CFIUS conducted just one meeting on the DPW question last fall. Mr. Lowery could not recall yesterday who attended the meeting. He told the Senate Armed Services Committee that Mr. Chertoff did not attend.
Mr. Lowery also said he did not know if National Security Adviser Stephen J. Hadley was notified of the review. He said a notification e-mail was sent to the White House
CFIUS is made up of 12 senior government officials. Six are Cabinet secretaries: Treasury, State, Defense, Homeland Security, Commerce and Justice. Another five seats are held by White House officials. A 12th seat goes to the U.S. Trade Representative.
The White House yesterday did not respond to a request from The Times for the names of the officials who approved the sale.
A number of Democrats and Republicans have asked why the more extensive investigation was not triggered, given UAE's past ties to terror financing.
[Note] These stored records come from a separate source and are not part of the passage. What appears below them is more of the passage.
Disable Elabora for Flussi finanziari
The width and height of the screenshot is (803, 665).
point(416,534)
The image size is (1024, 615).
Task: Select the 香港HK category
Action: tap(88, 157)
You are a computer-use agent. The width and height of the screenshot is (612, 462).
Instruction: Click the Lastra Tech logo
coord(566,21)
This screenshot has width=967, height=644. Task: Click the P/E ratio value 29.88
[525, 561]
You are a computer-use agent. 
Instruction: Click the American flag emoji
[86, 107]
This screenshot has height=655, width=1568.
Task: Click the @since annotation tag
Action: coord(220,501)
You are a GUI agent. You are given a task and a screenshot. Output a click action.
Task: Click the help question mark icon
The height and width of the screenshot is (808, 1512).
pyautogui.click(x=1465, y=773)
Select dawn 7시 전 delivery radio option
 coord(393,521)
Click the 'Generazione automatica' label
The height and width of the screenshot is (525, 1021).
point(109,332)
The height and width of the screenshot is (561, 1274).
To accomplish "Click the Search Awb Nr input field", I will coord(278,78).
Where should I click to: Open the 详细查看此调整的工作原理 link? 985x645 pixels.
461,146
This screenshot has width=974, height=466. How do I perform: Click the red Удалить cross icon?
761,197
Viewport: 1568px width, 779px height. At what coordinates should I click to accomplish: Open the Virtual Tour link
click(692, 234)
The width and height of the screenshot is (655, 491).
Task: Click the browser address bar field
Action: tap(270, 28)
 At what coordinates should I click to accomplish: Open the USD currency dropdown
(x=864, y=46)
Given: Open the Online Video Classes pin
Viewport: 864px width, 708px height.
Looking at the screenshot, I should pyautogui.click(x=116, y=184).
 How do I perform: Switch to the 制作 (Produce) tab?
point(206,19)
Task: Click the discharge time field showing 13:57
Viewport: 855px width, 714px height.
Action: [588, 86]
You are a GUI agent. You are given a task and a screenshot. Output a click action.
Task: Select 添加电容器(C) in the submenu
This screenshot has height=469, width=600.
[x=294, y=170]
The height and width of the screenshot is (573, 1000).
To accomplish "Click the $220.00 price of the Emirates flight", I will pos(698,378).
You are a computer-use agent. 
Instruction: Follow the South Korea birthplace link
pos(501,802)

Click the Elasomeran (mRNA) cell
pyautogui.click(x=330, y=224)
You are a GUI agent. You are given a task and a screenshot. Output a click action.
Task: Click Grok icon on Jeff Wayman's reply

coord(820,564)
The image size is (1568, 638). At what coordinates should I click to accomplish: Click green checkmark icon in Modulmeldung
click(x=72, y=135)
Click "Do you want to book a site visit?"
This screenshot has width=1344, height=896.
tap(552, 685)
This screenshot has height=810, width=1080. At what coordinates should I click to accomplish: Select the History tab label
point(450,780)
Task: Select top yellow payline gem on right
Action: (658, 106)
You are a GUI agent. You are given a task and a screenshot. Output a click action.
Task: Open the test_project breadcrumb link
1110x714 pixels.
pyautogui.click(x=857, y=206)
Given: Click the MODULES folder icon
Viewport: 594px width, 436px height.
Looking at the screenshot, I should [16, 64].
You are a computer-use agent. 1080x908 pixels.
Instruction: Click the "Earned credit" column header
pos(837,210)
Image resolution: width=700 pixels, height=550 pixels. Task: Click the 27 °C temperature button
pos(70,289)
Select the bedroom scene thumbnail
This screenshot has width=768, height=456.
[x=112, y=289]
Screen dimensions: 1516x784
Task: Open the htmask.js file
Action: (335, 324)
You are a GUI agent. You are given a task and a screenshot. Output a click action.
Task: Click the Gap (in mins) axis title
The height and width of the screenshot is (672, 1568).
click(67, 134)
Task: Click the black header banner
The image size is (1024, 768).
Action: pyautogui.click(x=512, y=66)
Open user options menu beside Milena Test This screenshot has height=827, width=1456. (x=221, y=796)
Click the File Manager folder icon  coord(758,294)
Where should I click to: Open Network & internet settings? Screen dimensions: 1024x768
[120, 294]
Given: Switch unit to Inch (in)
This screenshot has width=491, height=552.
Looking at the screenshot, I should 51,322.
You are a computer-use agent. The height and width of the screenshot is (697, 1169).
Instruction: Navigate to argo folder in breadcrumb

A senior administration official, who asked not to be named, said lower-level bureaucrats involved in the review should have sensed the political reality: turning over ports to an Arab-owned company would create political problems in an election year.
A White House official said CFIUS handled 65 cases last year, and has handled as many as 295 in one year alone.
"If the president were burdened in particular with what are frequent routine business matters, that would take ..." The official stopped and did not complete the sentence.
White House Has Ties to Dubai Firm
By Michael McAuliff
The New York Daily News
Tuesday 21 February 2006
Washington - The Dubai firm that won Bush administration backing to run six U.S. ports has at least two ties to the White House.
One is Treasury Secretary John Snow, whose agency heads the federal panel that signed off on the $6.8 billion sale of an English company to government-owned Dubai Ports World - giving it control of Manhattan's cruise ship terminal and Newark's container port.
Snow was chairman of the CSX rail firm that sold its own international port operations to DP World for $1.15 billion in 2004, the year after Snow left for President Bush's cabinet.
The other connection is David Sanborn, who runs DP World's European and Latin American operations and was tapped by Bush last month to head the U.S. Maritime Administration.
The ties raised more concerns about the decision to give port control to a company owned by a nation linked to the 9/11 hijackers.
"The more you look at this deal, the more the deal is called into question," said Sen. Chuck Schumer (D-N.Y.), who said the deal was rubber-stamped in advance - even before DP World formally agreed to buy London's P&O port company.
Besides operations in New York and Jersey, Dubai would also run port facilities in Philadelphia, New Orleans, Baltimore and Miami.
The political fallout over the deal only grows.
"It's particularly troubling that the United States would turn over its port security not only to a foreign company, but a state-owned one," said western New York's Rep. Tom Reynolds, chairman of the National Republican Campaign Committee. Reynolds is responsible for helping Republicans keep their majority in the House.
Snow's Treasury Department runs the Committee on Foreign Investment in the U.S., which includes 11 other agencies.
"It always raises flags" when administration officials have ties to a firm, Rep. Vito Fossella (R-S.I.) said, but insisted that stopping the deal was more important.
The Daily News has learned that lawmakers also want to know if a detailed 45-day probe should have been conducted instead of one that lasted no more than 25 days.
According to a 1993 congressional measure, the longer review is mandated when the company is owned by a foreign government and the purchase "could result in control of a person engaged in interstate commerce in the U.S. that could affect the national security of the U.S."
Congressional sources said the President has until March 2 to trigger that harder look.
"The most important thing is for someone to explain how this is consistent with our national security," Fossella said.